QuestionsCategory: BreastfeedingWhen is the best time to stop breastfeeding I am returning to work in 6 weeks time?
Sophie J asked 1 year ago

I’m feeling guilty about returning to work and to add to that feeling is the guilt about stopping breast feeding. When is the fairest time to do it so I don’t make it doubly difficult for my baby

1 Answers
Jill Wheatcroft Staff answered 1 year ago

Hi Sophie ,

Please do not feel guilty about going back to work and stopping breast feeding, lots and lots of adults walking around today were bottle fed and are fine. It not so much about breast feeding or being at home all the time, it’s about children growing up knowing they are valued and loved.

I am not sure of the age of your baby it may be they are already cutting down on their milk consumption and as they take more solids,  you may not have so many feeds to swop. Ideally the transition from breast feeding onto bottle feeding should be gradual. I would start about three to four weeks before going back to work and substitute a bottle of infant formula for one feed during the day. Carry on doing this for a few days then change to infant formula for a second feed and so on. Some babies will switch over very fast, other will take time. I would leave until last the feed before bedtime, you do not want this to become linked to sleeping  That’s a tough answer as perhaps you were hoping that this was a feed you could maintain upon return to work, Ultimately it is your choice but this is a good point to bear in mind and watch out for. Before stopping breast feeding completely, try and time the transition about a week before you go back to work. While most babies will swop to a bottle quite easily, some babies will take a while to adapt to a bottle it’s usually because the technique to get milk is different from sucking on the breast.

If you have already been giving water by bottle this may not be an issue but sometime you need to experiment until you find a teat the baby likes. The same can go for the infant formula, sometimes you need to try a couple of different ones until you find one that suits. Do not change too quickly it’s worth persevering for a few days before experimenting with a different brand.

That being said, and no pressure intended, if you want to continue breast feeding while back at work you may be able to do so. It will depend where you are working and you will need access to a fridge and a breast pump. A couple of weeks prior to going back to work try and express some extra milk after a feed during the day to build up your supply, the more you feed and express, the more milk you will produce. You can also freeze this milk as a backup supply in case of emergencies which is always a good idea.
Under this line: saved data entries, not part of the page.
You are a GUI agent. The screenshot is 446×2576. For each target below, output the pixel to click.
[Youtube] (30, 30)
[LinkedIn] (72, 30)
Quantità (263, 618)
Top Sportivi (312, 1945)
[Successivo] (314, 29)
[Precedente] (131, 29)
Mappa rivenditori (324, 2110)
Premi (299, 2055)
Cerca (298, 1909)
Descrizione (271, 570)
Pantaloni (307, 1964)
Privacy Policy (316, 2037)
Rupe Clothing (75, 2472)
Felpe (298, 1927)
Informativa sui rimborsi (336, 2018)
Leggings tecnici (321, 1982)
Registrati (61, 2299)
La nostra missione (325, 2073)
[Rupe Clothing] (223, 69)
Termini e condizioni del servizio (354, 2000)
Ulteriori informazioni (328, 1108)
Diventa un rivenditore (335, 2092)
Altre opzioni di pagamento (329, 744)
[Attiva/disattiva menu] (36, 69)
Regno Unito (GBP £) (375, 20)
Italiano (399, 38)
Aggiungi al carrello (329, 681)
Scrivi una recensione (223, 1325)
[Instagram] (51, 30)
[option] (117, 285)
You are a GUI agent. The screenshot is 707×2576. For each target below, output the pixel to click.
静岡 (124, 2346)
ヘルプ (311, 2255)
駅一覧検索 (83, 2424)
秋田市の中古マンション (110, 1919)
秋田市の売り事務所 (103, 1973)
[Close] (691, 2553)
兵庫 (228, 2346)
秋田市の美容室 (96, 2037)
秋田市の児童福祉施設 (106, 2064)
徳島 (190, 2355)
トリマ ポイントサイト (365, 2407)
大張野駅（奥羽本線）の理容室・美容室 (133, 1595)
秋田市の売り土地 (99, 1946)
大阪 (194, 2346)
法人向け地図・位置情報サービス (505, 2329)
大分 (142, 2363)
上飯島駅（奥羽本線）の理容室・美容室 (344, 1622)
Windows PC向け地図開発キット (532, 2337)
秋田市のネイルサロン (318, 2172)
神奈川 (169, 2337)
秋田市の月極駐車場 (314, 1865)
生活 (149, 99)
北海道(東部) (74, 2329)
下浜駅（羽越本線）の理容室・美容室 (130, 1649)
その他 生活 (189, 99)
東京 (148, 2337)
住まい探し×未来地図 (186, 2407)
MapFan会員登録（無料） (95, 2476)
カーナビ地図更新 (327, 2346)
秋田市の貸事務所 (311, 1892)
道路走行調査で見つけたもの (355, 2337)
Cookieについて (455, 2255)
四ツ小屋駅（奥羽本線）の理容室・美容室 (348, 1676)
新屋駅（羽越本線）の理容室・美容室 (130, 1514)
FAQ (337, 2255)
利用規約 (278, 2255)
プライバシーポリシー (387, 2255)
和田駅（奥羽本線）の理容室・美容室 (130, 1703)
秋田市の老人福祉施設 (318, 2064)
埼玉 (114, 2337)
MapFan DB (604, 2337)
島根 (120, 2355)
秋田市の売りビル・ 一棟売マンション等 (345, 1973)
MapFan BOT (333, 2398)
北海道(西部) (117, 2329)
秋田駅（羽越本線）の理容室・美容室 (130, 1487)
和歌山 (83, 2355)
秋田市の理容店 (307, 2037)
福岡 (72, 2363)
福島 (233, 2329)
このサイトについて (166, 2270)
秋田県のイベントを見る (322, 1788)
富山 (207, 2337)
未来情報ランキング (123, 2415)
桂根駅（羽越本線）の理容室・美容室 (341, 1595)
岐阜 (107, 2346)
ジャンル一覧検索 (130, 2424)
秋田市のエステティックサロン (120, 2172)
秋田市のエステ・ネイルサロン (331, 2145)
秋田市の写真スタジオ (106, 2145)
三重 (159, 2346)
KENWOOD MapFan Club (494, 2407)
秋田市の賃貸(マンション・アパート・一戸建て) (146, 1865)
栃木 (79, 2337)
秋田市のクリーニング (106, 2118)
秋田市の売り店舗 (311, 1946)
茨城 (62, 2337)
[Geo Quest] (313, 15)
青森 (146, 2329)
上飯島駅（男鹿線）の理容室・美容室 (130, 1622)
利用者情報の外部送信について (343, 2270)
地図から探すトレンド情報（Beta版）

About two weeks before going back start prepping your baby for the change, express the equivalent of  one feed per day . Use this expressed breast milk and give  it to your baby by bottle so your baby gets use to having it this way. You may need someone else to actually give the milk to your baby,  if you are there the baby will most likely push to have the  milk via the breast. Not only fustrating for all concerned but may well trigger you having a leaky moment.

When you do go back to work try and express in the morning before leaving for work, One person I knew managed to borrow a large but very efficient pump from the NCT which enabled her to leave fresh milk every day. On top of that in order to maintain your milk supply,  you need to express at work and keep it in the workplace fridge (marked to not be touched),  this can then be used the next day at home.

Some parents do part bottle and part breast feeding but bear in mind this does not work for everyone now you understand the link between feeding and keeping up milk supply.  When you stopped feeding regularly your milk will often begin to dry up. Whatever you decide (no judgement from me, I have known lots of very happy bottle fed babies) I hope the move from breast feeding to bottle goes well and going back to work is a smooth transition for both of you.